Seems like pytorch uses 1./ math.sqrt(self.hidden_size) intialization why not Xavier initialization for the sigmoid activations?

rsturley · March 26, 2019, 2:12am

Not sure if this was their motivation, but I imagine that an advantage of the uniform distribution is that it is bounded; if you use the gaussian, you have a small probability of very large values for a few of your initial parameters…and in really big models with millions of parameters, at least a few of them will be disproportionately large in magnitude.

ThomM · March 26, 2019, 2:13am

So would this method work for multiclass predictions?

erikg · March 26, 2019, 2:14am

Truncated gaussian?

KevinB · March 26, 2019, 2:14am

How did Jeremy figure out that indexing thing? I’m just curious if there was a process or if that’s something he was just born with.

sgugger · March 26, 2019, 2:14am

Sigmoid or softmax is only the final activation of your neural net. Nowadays, it’s only ReLUs inside.

devforfu · March 26, 2019, 2:14am

I remember how I used Gaussian distribution for one of the parameters when running a random search for my classifier. And, every once in a while, I was getting the values outside of the parameter’s domain (like, greater than 1 for probability) due to these long tails So some truncation definitely makes sense.

Dee · March 26, 2019, 2:14am

Maybe its a bias issue? Would we expect our values to be gaussian?

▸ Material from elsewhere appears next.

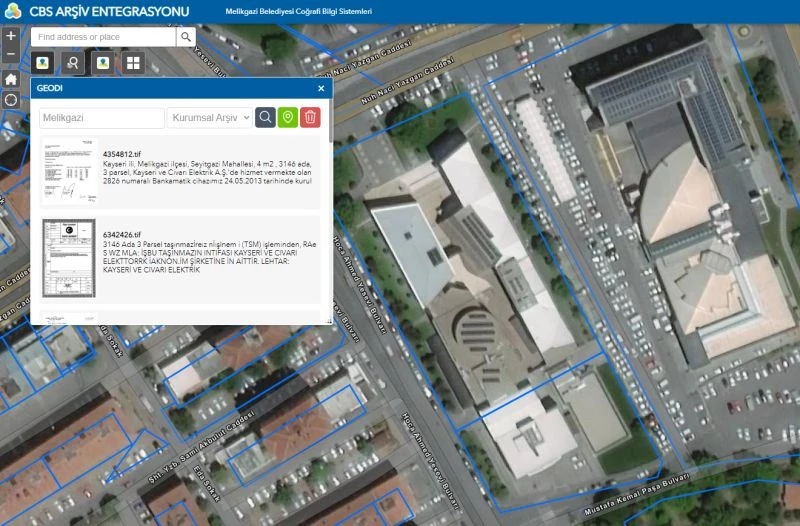Expand the Kurumsal Arşiv dropdown
Image resolution: width=800 pixels, height=526 pixels.
210,118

Gabriel_Syme · March 26, 2019, 2:14am

Anyone used swish activation?

I did have some good results but did very few tests.

Some more tests here: https://aclweb.org/anthology/D18-1472

sparalic · March 26, 2019, 2:16am

But with a GRU or LSTM each gate has an activation of tanh or sigmoid?

PierreO · March 26, 2019, 2:16am

Neat trick!

sgugger · March 26, 2019, 2:17am

Oh sorry, I hadn’t followed. This would probably need someone to compute the exact math, yes.

mediocrates · March 26, 2019, 2:18am

Haha I can only imagine that someone’s model definitely kept giving them garbage and they spent a long time figuring out what happened before they decided that they needed this trick.

sparalic · March 26, 2019, 2:18am

I most papers I’ve seen using GRUs will use a default 0.01 scaling on each of the randomly initialized weights, but I am wondering if it may make sense to try out Xavier initializations…

champs.jaideep · March 26, 2019, 2:20am

hi…
can any one re explain logsumexp…
is it on the top of logsoftmx ?

sparalic · March 26, 2019, 2:20am

About the max trick for the NLL, what about using the max trick to avoid exploding values without adding it back? What is the benefit?